I swear I wrote about the end of this story, but I can’t find it now. Briefly: HPD got a tip and ambushed Batiste and his gang. Batiste got out of his car with a rifle and shot at the HPD officers: HPD returned fire and killed him.

At a detention hearing, when asked about other robberies Batiste had carried out, Jeffrey Coughlin, a young FBI agent who had helped lead the investigation, remained cagey, declaring that the FBI “at this time” was only connecting Batiste to the two armored car robberies in March and August of 2016. However, shortly after the December shoot-out, Houston police chief Art Acevedo, who had been briefed on the FBI’s investigation, announced at a press conference that there was a “high probability” that Batiste was involved in all of the murders of Houston’s armored car messengers over the previous two years, including the shooting of Alvin Kinney, in February 2015.

TM wants you to feel sorry for this man, and his woman and children. TM apparently doesn’t want you to feel sorry for Alvin Kinney, Melvin Moore, David Guzman, or the unnamed messenger who was wounded but not killed.
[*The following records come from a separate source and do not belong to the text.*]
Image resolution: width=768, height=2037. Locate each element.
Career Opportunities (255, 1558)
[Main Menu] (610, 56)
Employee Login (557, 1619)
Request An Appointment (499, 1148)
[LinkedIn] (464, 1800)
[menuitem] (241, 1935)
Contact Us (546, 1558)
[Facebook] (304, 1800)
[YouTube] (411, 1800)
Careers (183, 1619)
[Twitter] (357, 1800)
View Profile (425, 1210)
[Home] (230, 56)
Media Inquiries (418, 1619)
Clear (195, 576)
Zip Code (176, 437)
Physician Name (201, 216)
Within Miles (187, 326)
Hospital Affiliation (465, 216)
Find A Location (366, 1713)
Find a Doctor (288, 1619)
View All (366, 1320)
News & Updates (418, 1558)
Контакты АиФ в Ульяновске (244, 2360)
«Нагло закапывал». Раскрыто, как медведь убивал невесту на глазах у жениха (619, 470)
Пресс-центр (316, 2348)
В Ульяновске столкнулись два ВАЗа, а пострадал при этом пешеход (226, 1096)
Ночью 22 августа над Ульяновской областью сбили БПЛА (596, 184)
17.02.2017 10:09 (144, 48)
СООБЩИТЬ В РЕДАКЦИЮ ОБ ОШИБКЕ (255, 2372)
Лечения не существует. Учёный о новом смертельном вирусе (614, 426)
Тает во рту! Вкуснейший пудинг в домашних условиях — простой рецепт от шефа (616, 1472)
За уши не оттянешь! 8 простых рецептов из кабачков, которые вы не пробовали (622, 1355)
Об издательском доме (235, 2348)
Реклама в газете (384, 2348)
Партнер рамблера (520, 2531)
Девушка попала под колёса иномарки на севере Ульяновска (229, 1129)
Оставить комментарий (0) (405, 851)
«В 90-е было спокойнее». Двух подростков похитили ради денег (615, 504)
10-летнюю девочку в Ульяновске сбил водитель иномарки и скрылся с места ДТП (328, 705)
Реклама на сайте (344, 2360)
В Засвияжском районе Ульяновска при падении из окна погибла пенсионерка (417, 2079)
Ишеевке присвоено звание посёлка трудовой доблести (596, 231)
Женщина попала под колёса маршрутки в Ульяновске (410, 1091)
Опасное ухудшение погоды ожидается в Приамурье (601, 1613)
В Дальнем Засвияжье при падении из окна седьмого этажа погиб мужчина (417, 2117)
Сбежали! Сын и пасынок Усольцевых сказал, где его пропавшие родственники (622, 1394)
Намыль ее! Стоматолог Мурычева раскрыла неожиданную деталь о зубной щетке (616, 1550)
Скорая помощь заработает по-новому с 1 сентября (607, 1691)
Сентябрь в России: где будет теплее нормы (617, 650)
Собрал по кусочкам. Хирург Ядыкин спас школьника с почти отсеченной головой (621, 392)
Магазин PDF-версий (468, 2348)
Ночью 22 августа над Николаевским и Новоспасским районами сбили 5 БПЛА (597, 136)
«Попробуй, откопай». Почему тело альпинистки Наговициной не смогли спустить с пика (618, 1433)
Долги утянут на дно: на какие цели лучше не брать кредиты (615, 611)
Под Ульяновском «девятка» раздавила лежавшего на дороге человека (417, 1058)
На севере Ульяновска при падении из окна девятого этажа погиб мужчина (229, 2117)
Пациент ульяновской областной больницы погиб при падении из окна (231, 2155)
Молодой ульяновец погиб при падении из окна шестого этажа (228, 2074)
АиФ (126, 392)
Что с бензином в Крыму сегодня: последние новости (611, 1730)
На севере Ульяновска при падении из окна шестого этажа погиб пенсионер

One Response to “Memo from the police beat.”

  1. RoadRich says:

    “You have to keep going, or else you will die. Or your partner will die. Or both of you will die.”

    Or, and people really hate when this happens: you and your partner die, AND the people you were trying to protect (and serve) die. The community (from which, as you well know, we GET police officers) really gets upset at that.